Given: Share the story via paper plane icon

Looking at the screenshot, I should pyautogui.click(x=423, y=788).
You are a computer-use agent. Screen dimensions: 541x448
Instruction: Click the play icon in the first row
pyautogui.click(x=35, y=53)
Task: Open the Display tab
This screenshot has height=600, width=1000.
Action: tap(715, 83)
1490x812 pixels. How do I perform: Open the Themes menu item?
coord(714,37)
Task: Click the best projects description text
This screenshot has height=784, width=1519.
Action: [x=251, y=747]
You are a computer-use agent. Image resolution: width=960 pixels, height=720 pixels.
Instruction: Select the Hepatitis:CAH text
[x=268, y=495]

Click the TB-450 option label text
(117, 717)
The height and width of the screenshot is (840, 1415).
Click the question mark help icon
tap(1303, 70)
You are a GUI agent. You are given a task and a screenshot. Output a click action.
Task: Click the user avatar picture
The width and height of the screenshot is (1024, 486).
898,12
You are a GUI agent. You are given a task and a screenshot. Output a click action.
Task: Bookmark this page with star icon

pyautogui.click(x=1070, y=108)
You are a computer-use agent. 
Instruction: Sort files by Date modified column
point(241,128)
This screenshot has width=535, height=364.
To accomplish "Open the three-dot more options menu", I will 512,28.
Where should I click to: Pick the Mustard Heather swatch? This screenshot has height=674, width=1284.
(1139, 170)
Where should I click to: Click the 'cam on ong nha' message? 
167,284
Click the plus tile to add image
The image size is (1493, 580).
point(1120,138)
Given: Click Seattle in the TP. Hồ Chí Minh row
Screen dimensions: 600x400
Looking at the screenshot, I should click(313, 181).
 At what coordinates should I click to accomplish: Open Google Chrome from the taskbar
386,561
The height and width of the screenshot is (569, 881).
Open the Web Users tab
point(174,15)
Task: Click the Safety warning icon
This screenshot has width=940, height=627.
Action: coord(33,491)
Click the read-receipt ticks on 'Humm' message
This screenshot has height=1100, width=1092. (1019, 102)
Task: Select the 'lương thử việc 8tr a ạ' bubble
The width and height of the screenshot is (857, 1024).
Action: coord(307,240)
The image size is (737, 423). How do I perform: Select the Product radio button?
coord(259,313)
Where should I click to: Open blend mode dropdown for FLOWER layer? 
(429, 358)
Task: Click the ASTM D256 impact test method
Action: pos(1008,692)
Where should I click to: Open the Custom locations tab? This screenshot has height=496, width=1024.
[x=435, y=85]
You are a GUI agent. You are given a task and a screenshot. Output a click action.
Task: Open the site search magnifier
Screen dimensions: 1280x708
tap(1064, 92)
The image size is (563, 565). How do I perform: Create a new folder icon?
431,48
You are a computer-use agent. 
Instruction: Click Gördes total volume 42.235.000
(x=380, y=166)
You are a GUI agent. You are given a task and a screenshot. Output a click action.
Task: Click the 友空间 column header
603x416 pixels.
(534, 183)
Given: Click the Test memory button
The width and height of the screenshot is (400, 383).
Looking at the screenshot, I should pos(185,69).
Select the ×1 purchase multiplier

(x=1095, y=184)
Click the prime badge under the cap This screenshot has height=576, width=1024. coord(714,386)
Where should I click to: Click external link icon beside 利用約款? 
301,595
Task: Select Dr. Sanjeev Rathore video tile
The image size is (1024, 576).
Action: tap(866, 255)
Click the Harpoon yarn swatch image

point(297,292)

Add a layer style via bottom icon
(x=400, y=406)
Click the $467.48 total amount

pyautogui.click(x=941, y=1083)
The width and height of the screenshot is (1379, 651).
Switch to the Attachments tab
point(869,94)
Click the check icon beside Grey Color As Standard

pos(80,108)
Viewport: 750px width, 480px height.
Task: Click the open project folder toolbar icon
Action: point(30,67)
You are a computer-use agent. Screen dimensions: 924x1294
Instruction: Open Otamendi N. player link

──────

**What the exercise asks:** The expected response is the full data, reproduced exactly.

**Written solution:**
Given: Share the story via paper plane icon

Looking at the screenshot, I should pyautogui.click(x=423, y=788).
You are a computer-use agent. Screen dimensions: 541x448
Instruction: Click the play icon in the first row
pyautogui.click(x=35, y=53)
Task: Open the Display tab
This screenshot has height=600, width=1000.
Action: tap(715, 83)
1490x812 pixels. How do I perform: Open the Themes menu item?
coord(714,37)
Task: Click the best projects description text
This screenshot has height=784, width=1519.
Action: [x=251, y=747]
You are a computer-use agent. Image resolution: width=960 pixels, height=720 pixels.
Instruction: Select the Hepatitis:CAH text
[x=268, y=495]

Click the TB-450 option label text
(117, 717)
The height and width of the screenshot is (840, 1415).
Click the question mark help icon
tap(1303, 70)
You are a GUI agent. You are given a task and a screenshot. Output a click action.
Task: Click the user avatar picture
The width and height of the screenshot is (1024, 486).
898,12
You are a GUI agent. You are given a task and a screenshot. Output a click action.
Task: Bookmark this page with star icon

pyautogui.click(x=1070, y=108)
You are a computer-use agent. 
Instruction: Sort files by Date modified column
point(241,128)
This screenshot has width=535, height=364.
To accomplish "Open the three-dot more options menu", I will 512,28.
Where should I click to: Pick the Mustard Heather swatch? This screenshot has height=674, width=1284.
(1139, 170)
Where should I click to: Click the 'cam on ong nha' message? 
167,284
Click the plus tile to add image
The image size is (1493, 580).
point(1120,138)
Given: Click Seattle in the TP. Hồ Chí Minh row
Screen dimensions: 600x400
Looking at the screenshot, I should click(313, 181).
 At what coordinates should I click to accomplish: Open Google Chrome from the taskbar
386,561
The height and width of the screenshot is (569, 881).
Open the Web Users tab
point(174,15)
Task: Click the Safety warning icon
This screenshot has width=940, height=627.
Action: coord(33,491)
Click the read-receipt ticks on 'Humm' message
This screenshot has height=1100, width=1092. (1019, 102)
Task: Select the 'lương thử việc 8tr a ạ' bubble
The width and height of the screenshot is (857, 1024).
Action: coord(307,240)
The image size is (737, 423). How do I perform: Select the Product radio button?
coord(259,313)
Where should I click to: Open blend mode dropdown for FLOWER layer? 
(429, 358)
Task: Click the ASTM D256 impact test method
Action: pos(1008,692)
Where should I click to: Open the Custom locations tab? This screenshot has height=496, width=1024.
[x=435, y=85]
You are a GUI agent. You are given a task and a screenshot. Output a click action.
Task: Open the site search magnifier
Screen dimensions: 1280x708
tap(1064, 92)
The image size is (563, 565). How do I perform: Create a new folder icon?
431,48
You are a computer-use agent. 
Instruction: Click Gördes total volume 42.235.000
(x=380, y=166)
You are a GUI agent. You are given a task and a screenshot. Output a click action.
Task: Click the 友空间 column header
603x416 pixels.
(534, 183)
Given: Click the Test memory button
The width and height of the screenshot is (400, 383).
Looking at the screenshot, I should pos(185,69).
Select the ×1 purchase multiplier

(x=1095, y=184)
Click the prime badge under the cap This screenshot has height=576, width=1024. coord(714,386)
Where should I click to: Click external link icon beside 利用約款? 
301,595
Task: Select Dr. Sanjeev Rathore video tile
The image size is (1024, 576).
Action: tap(866, 255)
Click the Harpoon yarn swatch image

point(297,292)

Add a layer style via bottom icon
(x=400, y=406)
Click the $467.48 total amount

pyautogui.click(x=941, y=1083)
The width and height of the screenshot is (1379, 651).
Switch to the Attachments tab
point(869,94)
Click the check icon beside Grey Color As Standard

pos(80,108)
Viewport: 750px width, 480px height.
Task: Click the open project folder toolbar icon
Action: point(30,67)
You are a computer-use agent. Screen dimensions: 924x1294
Instruction: Open Otamendi N. player link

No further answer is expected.